The problems with the first-aid kits, though, could speak to a number of issues Russia has been running into, as Russian soldiers appear to have few supplies that can save their lives if they’re suffering from life-threatening injuries.

“A modern first-aid kit costs a lot of money, and the Soviet first-aid kit is already in stock, there is no need to buy it,” the Conflict Intelligence Team, a nonprofit investigative team, said in a briefing last week. “Such a first-aid kit is not useless, but it is much worse than the ones the Ukrainians have… The Ukrainian army has much more time to save the wounded before they die.”

And with fewer life-saving tools, Russians appear to be stumbling through maintaining manpower in the ongoing invasion. Russian forces’ casualties have been slowing down in the war in Ukraine as they have narrowed their focus, according to a Pentagon assessment, the senior U.S. defense official said in a call Friday. But where there is still fighting ongoing, Russians are still dropping like flies.

“If President Biden brought me in the Oval Office and said, Jeff, how do I make my military fail? I would say do exactly what Putin did,” Edmonds said.

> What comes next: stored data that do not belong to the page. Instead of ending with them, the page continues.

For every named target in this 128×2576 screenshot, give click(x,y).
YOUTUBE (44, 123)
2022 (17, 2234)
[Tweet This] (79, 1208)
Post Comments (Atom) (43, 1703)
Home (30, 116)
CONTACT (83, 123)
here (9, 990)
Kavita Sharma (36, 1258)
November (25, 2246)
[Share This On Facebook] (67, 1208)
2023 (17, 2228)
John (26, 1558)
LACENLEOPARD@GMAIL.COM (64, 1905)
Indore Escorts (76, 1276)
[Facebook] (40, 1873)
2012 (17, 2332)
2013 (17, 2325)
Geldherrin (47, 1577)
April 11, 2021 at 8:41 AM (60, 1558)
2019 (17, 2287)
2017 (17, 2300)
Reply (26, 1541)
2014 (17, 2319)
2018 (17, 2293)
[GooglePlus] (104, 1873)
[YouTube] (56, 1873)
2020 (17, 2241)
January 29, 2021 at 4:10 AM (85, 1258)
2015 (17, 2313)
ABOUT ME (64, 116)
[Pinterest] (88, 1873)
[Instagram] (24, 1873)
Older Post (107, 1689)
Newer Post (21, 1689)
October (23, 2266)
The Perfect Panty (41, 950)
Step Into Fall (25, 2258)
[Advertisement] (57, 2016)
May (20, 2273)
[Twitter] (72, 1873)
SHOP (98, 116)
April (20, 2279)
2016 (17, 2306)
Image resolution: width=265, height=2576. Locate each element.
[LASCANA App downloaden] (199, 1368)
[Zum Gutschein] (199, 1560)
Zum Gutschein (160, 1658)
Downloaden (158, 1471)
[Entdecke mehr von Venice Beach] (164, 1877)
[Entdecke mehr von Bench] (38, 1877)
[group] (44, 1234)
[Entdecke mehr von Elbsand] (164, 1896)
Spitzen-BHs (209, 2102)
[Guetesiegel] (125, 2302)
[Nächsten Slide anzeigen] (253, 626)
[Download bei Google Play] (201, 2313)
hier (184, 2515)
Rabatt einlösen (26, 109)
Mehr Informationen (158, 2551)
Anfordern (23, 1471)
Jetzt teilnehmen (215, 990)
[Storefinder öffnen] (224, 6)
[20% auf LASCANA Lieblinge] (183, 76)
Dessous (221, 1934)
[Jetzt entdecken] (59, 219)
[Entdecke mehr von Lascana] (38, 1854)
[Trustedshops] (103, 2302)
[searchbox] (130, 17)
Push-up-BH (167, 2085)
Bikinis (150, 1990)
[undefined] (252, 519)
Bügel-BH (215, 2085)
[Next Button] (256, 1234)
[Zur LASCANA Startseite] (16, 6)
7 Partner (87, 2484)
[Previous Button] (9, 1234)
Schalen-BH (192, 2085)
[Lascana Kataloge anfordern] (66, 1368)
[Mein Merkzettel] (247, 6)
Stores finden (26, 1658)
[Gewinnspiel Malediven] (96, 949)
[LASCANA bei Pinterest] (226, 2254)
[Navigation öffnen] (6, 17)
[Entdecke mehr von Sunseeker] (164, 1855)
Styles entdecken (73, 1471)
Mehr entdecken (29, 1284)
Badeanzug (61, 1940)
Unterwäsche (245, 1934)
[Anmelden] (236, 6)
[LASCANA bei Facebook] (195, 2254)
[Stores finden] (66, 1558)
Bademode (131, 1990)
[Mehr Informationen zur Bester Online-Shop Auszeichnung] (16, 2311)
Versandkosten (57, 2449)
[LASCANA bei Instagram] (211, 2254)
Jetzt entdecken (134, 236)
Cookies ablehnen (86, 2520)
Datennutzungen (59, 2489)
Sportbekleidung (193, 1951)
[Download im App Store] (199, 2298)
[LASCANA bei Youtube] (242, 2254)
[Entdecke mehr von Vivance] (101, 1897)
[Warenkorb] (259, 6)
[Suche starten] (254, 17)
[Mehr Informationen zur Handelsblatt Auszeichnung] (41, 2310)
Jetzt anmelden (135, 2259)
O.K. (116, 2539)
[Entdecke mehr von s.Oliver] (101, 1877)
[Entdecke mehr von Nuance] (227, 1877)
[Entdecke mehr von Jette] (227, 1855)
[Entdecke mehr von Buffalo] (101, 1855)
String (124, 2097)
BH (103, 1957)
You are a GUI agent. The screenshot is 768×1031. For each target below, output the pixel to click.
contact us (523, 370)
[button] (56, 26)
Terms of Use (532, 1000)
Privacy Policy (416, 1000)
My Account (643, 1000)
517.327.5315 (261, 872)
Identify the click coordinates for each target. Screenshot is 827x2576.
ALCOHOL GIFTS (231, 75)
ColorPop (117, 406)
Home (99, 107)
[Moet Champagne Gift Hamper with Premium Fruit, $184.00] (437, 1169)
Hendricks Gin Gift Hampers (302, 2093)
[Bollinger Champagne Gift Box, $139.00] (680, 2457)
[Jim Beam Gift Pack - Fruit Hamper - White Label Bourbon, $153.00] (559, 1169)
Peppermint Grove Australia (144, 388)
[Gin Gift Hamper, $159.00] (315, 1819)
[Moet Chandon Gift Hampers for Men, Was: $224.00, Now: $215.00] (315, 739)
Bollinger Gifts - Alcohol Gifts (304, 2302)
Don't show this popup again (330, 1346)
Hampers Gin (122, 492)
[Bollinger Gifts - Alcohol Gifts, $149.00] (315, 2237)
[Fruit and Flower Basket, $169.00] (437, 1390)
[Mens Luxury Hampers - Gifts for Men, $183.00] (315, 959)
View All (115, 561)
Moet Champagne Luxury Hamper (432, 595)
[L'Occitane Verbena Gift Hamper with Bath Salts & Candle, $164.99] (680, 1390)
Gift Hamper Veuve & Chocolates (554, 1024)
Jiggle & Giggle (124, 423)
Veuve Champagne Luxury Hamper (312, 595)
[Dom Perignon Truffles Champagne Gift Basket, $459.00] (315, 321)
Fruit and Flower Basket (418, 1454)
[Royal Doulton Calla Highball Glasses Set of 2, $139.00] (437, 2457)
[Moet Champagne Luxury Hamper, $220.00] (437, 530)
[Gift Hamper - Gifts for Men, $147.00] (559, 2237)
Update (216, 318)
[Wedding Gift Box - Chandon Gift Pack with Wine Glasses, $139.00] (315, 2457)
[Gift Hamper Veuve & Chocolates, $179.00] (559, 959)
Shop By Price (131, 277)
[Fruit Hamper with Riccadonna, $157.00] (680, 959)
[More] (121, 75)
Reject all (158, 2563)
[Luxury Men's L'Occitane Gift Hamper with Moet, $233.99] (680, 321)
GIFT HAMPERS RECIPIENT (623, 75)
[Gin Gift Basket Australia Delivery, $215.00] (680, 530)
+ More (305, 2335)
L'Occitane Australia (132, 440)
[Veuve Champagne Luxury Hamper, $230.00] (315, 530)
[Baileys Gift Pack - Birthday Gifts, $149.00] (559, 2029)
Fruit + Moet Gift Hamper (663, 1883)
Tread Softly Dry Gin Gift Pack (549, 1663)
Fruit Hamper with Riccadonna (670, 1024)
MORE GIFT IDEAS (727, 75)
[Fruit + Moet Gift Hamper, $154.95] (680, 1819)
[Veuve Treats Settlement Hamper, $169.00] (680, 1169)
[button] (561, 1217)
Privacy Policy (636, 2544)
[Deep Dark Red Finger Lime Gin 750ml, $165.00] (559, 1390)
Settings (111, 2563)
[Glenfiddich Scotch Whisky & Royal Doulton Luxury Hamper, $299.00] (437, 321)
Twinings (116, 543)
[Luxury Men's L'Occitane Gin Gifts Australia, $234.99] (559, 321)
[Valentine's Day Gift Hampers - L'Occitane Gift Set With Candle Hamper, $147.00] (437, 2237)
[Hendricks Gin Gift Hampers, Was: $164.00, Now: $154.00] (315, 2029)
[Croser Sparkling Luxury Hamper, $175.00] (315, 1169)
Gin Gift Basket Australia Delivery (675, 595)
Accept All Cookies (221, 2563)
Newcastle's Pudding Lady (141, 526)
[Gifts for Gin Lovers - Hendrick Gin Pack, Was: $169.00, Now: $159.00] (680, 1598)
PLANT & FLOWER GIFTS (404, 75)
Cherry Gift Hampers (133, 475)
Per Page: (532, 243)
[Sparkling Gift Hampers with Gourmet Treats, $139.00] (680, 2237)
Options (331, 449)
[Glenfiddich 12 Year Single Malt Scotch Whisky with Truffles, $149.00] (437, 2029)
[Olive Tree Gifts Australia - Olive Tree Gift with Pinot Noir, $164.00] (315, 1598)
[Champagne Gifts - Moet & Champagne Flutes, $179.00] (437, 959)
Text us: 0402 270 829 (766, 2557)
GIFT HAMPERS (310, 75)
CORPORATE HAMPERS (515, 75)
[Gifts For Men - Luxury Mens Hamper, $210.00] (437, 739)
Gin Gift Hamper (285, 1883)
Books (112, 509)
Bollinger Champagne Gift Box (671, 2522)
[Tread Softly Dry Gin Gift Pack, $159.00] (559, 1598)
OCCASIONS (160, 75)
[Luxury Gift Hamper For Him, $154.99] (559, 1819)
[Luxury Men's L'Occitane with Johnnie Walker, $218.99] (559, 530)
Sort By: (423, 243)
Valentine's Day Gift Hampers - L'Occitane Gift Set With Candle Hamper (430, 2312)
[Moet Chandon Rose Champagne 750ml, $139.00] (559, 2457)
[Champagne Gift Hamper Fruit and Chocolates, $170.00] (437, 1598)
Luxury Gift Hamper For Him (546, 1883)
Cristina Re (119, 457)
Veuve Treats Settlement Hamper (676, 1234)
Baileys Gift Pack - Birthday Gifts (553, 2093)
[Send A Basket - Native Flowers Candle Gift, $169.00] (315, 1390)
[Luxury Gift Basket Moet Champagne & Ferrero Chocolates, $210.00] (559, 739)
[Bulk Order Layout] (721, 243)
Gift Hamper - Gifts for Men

Even so, Russian forces continue to levy attacks against Ukraine. In recent hours, Russia hit Kyiv with missile strikes, killing at least one person, according to local authorities. Russia has also hit Kharkiv, and the regions near Kyiv, Dnipropetrovsk, Luhansk, Khmelnytskyi, Sumy, Chernihiv, Donetsk, and Mykolaiv regions in the last 24 hours, according to Ukraine’s regional military administrations. In that time, the Russian forces have killed 13 civilians and injured 47 civilians, the agencies said.